Compared to the 100 nursing homes in Virginia, WATERVIEW HEALTH & REHAB CENTER's overall rating (1 stars) is below the state average of 3.0, staff turnover (57%) is significantly higher than the state average of 46%, and health inspection rating (1 stars) is much below the national benchmark.

What Should Families Ask When Visiting Waterview Health & Rehab Center?

Based on this facility's data, families visiting should ask: "How do you ensure continuity of care given staff turnover, and what is your staff retention strategy?" "Can you walk me through typical staffing levels on day, evening, and night shifts?" "Can I visit during a mealtime to observe dining assistance and food quality?" "How do you handle medical emergencies, and what is your hospital transfer rate?" These questions are particularly relevant given the facility's high staff turnover rate and the below-average staffing rating.

Is Waterview Health & Rehab Center Safe?

Based on CMS inspection data, WATERVIEW HEALTH & REHAB CENTER has a clean safety record: no substantiated abuse findings (meaning no confirmed cases of resident harm), no Immediate Jeopardy citations (the most serious violation level indicating risk of serious injury or death), and is not on the Special Focus Facility watch list (a federal program monitoring the lowest-performing 1% of nursing homes). The facility has a 1-star overall rating and ranks #100 of 100 nursing homes in Virginia. While no facility is perfect, families should still ask about staff-to-resident ratios and recent inspection results during their visit.

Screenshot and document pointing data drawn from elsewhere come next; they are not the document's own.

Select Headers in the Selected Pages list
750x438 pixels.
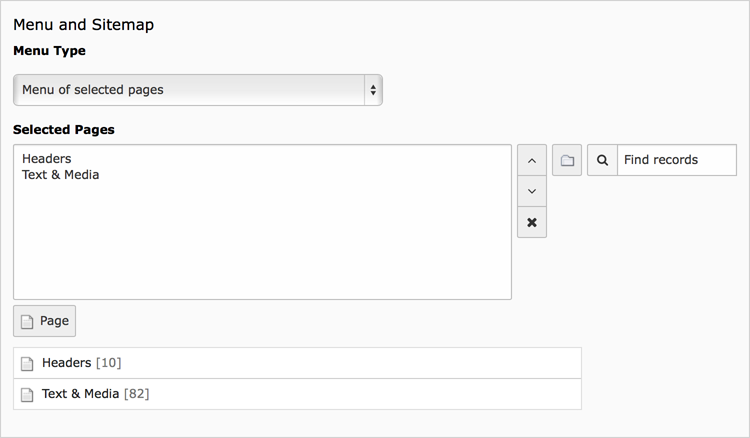46,158
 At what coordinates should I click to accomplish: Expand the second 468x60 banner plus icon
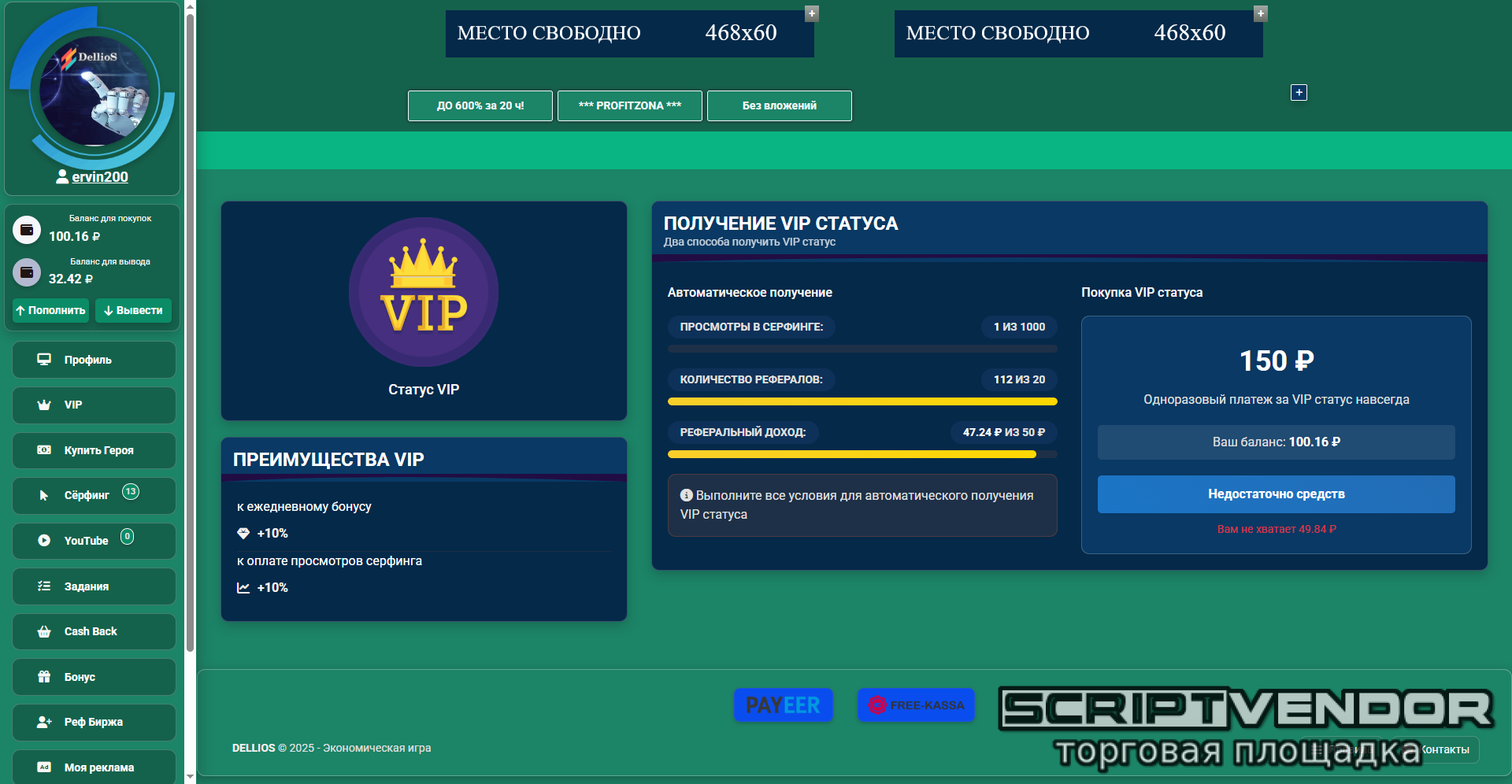coord(1261,13)
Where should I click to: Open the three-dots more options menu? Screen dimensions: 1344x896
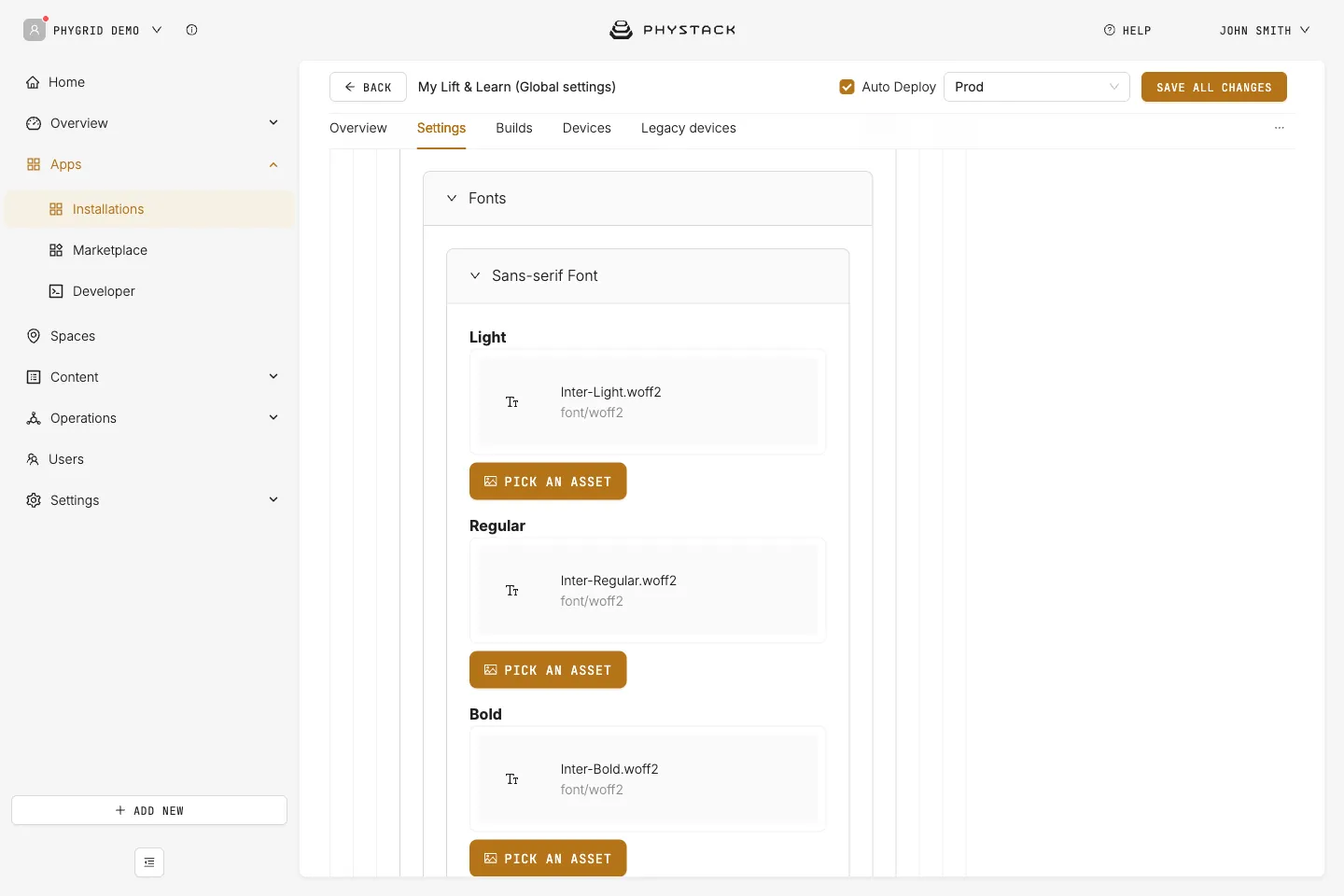click(x=1280, y=128)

Do Nurses at Waterview Health & Rehab Center Stick Around?

Staff turnover at WATERVIEW HEALTH & REHAB CENTER is high. At 57%, the facility is 11 percentage points above the Virginia average of 46%. High turnover means new staff may not know residents' individual needs, medications, or preferences. It can also be disorienting for residents, especially those with dementia who rely on familiar faces. Families should ask: What is causing the turnover? What retention programs are in place? How do you ensure care continuity during staff transitions?

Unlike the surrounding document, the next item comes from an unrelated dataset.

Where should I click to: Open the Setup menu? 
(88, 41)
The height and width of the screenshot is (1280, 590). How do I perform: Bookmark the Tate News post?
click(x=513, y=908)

Was Waterview Health & Rehab Center Ever Fined?

WATERVIEW HEALTH & REHAB CENTER has been fined $14,888 across 1 penalty action. This is below the Virginia average of $33,228. While any fine indicates a compliance issue, fines under $50,000 are relatively common and typically reflect isolated problems that were subsequently corrected. Families should ask what specific issues led to these fines and confirm they've been resolved.

Is Waterview Health & Rehab Center on Any Federal Watch List?

WATERVIEW HEALTH & REHAB CENTER is not on any federal watch list. The most significant is the Special Focus Facility (SFF) program, which identifies the bottom 1% of nursing homes nationally based on persistent, serious quality problems. Not being on this list means the facility has avoided the pattern of deficiencies that triggers enhanced federal oversight. This is a positive indicator, though families should still review the facility's inspection history directly.